Text --parse(Grammar)---> ParseTree --instantiate(Factory)--> Semantic Structure
Semantic Structure --render(Grammar)--> ParseTree --
------display----------> Text

Note that parse and render, which both use the Grammar, are not inverses of each other. Instead, they both output ParseTrees, but they do it from two different directions.

Now the interesting thing is that a Grammar is really just a ParseTree with added structure: to allow for alternation, repetition, and variable data. We don't need to add sequencing, because ParseTree already has that. That is, we can view a grammar as

ParseTreeGrammarStructure = Kleene(ParseTreeStructure)

This is probably not too surprising.

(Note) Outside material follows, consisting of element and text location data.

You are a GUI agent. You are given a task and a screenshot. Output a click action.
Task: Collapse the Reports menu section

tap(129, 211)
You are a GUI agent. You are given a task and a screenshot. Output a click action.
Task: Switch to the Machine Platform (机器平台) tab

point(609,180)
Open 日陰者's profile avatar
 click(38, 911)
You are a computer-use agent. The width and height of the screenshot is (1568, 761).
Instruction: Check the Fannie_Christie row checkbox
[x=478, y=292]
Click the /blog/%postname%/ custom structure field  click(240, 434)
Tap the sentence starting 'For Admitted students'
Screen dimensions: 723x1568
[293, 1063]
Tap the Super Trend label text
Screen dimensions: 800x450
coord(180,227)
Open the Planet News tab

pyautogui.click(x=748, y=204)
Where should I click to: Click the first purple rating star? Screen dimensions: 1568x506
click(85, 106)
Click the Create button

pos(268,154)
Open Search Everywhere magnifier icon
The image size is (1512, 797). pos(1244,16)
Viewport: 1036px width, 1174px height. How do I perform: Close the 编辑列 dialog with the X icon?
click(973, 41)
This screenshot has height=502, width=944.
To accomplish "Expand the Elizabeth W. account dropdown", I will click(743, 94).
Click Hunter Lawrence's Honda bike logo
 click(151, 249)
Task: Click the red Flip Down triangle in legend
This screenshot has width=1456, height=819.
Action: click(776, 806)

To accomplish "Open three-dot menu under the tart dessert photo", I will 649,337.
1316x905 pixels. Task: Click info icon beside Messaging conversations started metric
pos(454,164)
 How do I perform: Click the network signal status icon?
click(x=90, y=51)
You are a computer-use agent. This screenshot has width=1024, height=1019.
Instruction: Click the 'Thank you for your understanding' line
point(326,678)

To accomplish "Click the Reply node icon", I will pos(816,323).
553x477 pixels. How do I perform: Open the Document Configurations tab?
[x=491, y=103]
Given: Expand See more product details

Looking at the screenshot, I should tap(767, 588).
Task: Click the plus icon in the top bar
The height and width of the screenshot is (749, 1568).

The interesting thing is that once we make structural descriptions be values, then we can write the Kleene function, which "grammarizes" any structure. (Its called Kleene after the person who first formalized the idea of alternation, repetition, and sequencing.)

My new language lets me think about, and write down, the Kleene function. And use it in more general ways. For example, I can now contemplate constructing

DiagramGrammarStrucutre = Kleene(DiagramStructure)

This creates a semantic structure for the grammar of diagrams. I can then use it with my generic render routine to create diagrams of any semantic structure:

Semantic Structure ---render(DiagramGrammar)---> Diagram

This brings up the question of parsing diagrams. It turns out that we will edit them rather than parse them, but it will be the topic for a future post.

1 comment:

gasche said...

I found this post really hard to understand, partly because I don't know the topics you're referring to, or know them from different point of views, and partly because it is a bit too vague in some places (bug that's to be expected from an "Expanded Thoughts" post).

If I understand correctly, the "instantiation" you're talking about corresponds to adding "actions" to a grammar : for each rule, describe a "result" of the rule parsing, depending on the (result of) the subcomponents.

So the "grammar" in your vision would be the descriptive (syntax) part, without actions, that can be then attached different set of actions to produce different "semantics" from it.

I understand that idea, but I'm not sure considering actions/instantiations as a core business of a grammar is so useful. One may say that a grammar only produce a ParseTree, and them define further semantics by simply defining transformation from a tree to other things (this is the "elimination" of the tree, and in a functional language it would be performed by a "fold", or a recursive traversal using pattern matching). It turns out that presenting grammars as "things that produce results out of the parsed input" and "just trees built from the input" is equivalent, as you can build the tree as a particular semantics (each action would then be "build the corresponding tree", and in a very precise sense it's the most general thing you can do), or process the semantics from the tree after-the-fact. Given that the notion of "producing something else from a tree" is also useful for other trees that the ones resulting from parsing, I'm not sure it gives you so much to bundle that notion inside the "grammar" concept.

What I don't understand then is how you go in the other direction, from a semantics to a parsetree again. From my understanding of the first part, you would need to compute an "inverse" of the grammar action, but certainly those actions (instantiations) are in general not inversible. If the language I parse is arithmetic formulas over integers, my action evaluate it as float (or rational numbers), what parse-tree will I get back from "1.5" which is the semantics of the "3 / 2" input? I think an example would help here.

It also took me a long time to make sense of you "ParseTreeGrammarStructure = Kleene(ParseTreeStructure)" example. It don't help that you don't really say what those Structure are. It is also terribly confusing in that context that your Kleene function apparently does not mean "Kleene star", which is the first idea that came to my mind, and I suspect would be quite suggestive to most people that do know Kleene's name (even if he has done a lot of more profound things that only studying the Kleene star operator).

What I understand is: your "Kleene" transformation goes from a "grammar without action (a simple tree description)" to a "grammar with actions (a tree->semantics transformer)". So the Kleene of the Grammar structure would be a description of the things that consume grammars and produce some semantics value from them. Is it correct? Again, in functional programming terms, that would be a generic transformation that, from a datatype description, returns the folding function over that datatype.